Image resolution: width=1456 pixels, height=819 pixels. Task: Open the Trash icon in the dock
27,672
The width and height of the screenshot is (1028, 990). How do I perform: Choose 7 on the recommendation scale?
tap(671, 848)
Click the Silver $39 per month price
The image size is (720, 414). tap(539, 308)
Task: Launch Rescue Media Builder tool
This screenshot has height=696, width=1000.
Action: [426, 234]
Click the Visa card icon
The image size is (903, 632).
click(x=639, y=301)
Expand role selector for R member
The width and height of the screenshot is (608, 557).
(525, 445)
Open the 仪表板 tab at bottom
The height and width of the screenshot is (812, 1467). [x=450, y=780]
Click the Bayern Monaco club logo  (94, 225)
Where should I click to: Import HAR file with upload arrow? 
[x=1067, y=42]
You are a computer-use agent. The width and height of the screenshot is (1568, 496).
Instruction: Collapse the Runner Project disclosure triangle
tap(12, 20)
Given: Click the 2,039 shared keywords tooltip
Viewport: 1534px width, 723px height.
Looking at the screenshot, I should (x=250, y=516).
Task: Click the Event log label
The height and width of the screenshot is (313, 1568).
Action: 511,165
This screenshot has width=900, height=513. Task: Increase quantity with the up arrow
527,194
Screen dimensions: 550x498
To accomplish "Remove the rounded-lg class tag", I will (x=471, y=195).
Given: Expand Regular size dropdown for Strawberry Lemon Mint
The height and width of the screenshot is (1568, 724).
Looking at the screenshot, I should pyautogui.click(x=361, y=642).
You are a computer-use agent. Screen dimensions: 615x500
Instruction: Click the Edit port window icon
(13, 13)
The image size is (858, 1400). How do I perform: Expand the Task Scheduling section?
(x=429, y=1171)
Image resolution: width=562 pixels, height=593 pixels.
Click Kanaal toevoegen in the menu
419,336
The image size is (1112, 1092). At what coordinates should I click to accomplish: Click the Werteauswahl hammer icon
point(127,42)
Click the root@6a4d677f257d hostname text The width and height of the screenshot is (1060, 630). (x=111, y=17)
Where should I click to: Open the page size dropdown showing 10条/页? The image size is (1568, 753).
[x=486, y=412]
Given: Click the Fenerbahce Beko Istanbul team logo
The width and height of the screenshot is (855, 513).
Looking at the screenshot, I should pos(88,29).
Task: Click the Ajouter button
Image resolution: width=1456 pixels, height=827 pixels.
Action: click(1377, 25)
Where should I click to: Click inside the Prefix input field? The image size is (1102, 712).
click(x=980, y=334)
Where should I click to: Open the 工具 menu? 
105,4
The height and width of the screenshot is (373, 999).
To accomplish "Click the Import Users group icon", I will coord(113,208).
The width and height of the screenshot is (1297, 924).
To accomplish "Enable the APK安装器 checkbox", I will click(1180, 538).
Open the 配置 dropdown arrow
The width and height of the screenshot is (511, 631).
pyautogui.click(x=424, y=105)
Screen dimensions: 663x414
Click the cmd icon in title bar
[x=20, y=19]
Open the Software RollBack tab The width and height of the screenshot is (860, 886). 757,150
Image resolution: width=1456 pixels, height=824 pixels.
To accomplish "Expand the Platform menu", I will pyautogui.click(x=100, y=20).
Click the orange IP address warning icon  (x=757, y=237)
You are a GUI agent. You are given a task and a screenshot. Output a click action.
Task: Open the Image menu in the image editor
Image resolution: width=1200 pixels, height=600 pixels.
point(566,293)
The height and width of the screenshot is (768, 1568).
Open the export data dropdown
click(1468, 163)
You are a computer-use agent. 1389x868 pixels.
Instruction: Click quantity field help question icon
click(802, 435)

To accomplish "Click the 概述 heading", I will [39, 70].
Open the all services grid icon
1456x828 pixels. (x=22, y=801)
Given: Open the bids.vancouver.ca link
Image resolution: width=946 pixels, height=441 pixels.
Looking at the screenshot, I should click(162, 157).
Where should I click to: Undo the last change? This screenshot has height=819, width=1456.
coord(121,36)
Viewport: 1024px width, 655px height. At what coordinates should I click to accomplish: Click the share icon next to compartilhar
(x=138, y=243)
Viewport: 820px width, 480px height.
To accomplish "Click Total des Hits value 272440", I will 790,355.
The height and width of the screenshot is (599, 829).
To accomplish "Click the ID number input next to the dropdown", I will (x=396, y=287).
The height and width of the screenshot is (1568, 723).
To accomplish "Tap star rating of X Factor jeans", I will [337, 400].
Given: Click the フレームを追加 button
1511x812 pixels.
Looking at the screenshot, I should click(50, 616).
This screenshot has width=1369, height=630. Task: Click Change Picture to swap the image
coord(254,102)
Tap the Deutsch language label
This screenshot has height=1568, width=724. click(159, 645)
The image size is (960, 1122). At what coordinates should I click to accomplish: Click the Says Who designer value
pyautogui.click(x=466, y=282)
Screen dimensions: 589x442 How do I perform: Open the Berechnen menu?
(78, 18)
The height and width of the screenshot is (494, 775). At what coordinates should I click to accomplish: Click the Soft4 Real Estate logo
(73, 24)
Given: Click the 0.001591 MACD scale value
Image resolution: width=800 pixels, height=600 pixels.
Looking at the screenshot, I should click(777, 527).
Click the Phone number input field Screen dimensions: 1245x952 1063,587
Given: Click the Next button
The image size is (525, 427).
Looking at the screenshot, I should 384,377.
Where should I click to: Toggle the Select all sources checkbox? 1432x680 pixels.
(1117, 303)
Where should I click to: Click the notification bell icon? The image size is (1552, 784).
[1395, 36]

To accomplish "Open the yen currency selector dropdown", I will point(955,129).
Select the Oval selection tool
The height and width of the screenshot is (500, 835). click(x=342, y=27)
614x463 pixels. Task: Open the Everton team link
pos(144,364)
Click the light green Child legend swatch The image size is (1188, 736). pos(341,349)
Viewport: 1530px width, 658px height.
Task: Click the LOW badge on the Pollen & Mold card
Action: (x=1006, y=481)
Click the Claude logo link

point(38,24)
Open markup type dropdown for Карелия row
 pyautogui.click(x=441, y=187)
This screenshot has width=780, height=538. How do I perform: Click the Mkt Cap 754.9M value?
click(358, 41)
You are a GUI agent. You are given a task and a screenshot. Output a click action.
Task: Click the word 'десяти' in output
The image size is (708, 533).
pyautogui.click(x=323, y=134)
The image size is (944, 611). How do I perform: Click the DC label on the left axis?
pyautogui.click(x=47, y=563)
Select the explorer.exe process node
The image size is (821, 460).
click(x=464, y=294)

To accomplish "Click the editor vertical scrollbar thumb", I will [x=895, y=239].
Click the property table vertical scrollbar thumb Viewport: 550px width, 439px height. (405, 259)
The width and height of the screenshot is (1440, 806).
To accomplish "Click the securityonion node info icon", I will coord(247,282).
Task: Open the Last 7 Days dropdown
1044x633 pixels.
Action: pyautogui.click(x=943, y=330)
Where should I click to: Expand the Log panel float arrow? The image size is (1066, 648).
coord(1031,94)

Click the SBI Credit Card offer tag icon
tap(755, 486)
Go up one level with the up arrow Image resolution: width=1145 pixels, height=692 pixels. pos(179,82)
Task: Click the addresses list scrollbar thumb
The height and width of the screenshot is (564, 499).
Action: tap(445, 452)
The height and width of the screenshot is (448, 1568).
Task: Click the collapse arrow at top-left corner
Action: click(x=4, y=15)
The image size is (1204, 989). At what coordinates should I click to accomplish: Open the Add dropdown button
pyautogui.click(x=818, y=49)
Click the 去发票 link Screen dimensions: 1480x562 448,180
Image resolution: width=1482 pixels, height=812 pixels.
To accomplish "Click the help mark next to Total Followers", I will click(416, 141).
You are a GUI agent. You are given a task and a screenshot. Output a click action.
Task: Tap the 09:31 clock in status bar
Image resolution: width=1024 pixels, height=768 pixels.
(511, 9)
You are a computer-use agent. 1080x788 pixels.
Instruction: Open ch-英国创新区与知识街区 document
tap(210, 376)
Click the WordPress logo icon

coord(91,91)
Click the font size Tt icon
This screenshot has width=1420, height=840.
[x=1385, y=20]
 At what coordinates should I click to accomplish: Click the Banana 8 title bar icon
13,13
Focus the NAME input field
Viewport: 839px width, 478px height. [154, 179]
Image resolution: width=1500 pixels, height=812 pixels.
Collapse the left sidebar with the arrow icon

···

Directions:
Copy out the entries word for word, from the line containing "Click the SBI Credit Card offer tag icon" through the line containing "Go up one level", including both of those lines.

Reply to the task:
Click the SBI Credit Card offer tag icon
tap(755, 486)
Go up one level with the up arrow Image resolution: width=1145 pixels, height=692 pixels. pos(179,82)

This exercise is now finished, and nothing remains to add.